### Task details
Please copy exactly the lines from the one containing "Where should I" to the end of the entries, both included, and nothing else. Omit every picture.

### Dataset entries
──────────────────────────────
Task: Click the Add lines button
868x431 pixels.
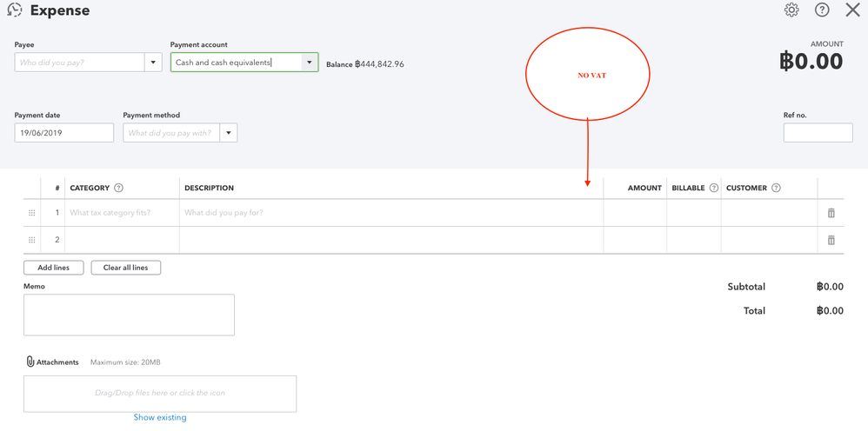Action: coord(53,268)

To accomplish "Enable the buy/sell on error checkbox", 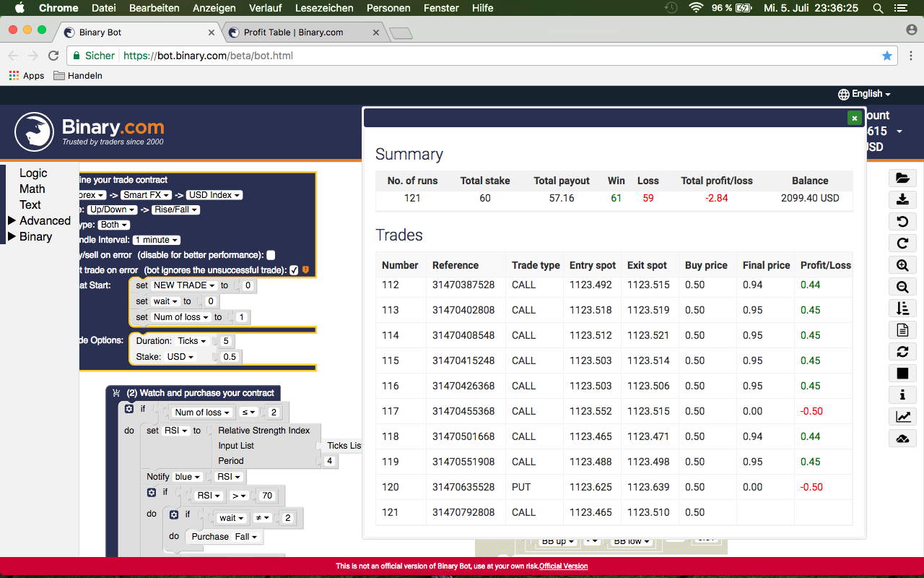I will [x=271, y=254].
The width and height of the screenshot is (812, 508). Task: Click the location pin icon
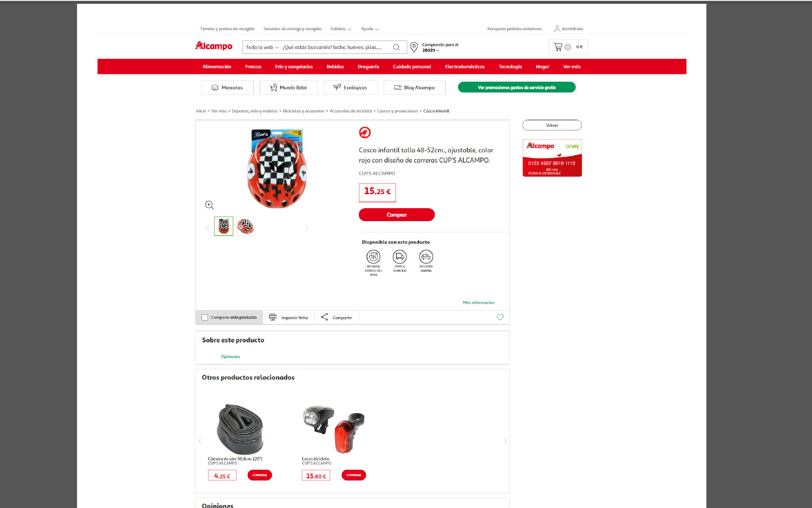414,47
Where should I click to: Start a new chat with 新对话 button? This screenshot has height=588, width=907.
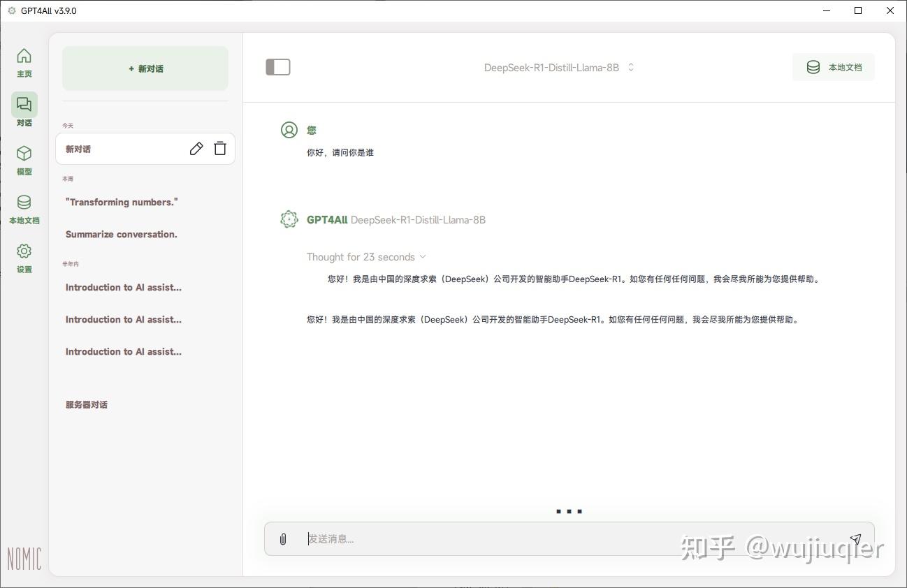tap(145, 68)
──────────────────────────────
### Answer to the problem
Where should I click to: Start a new chat with 新对话 button? This screenshot has height=588, width=907.
tap(145, 68)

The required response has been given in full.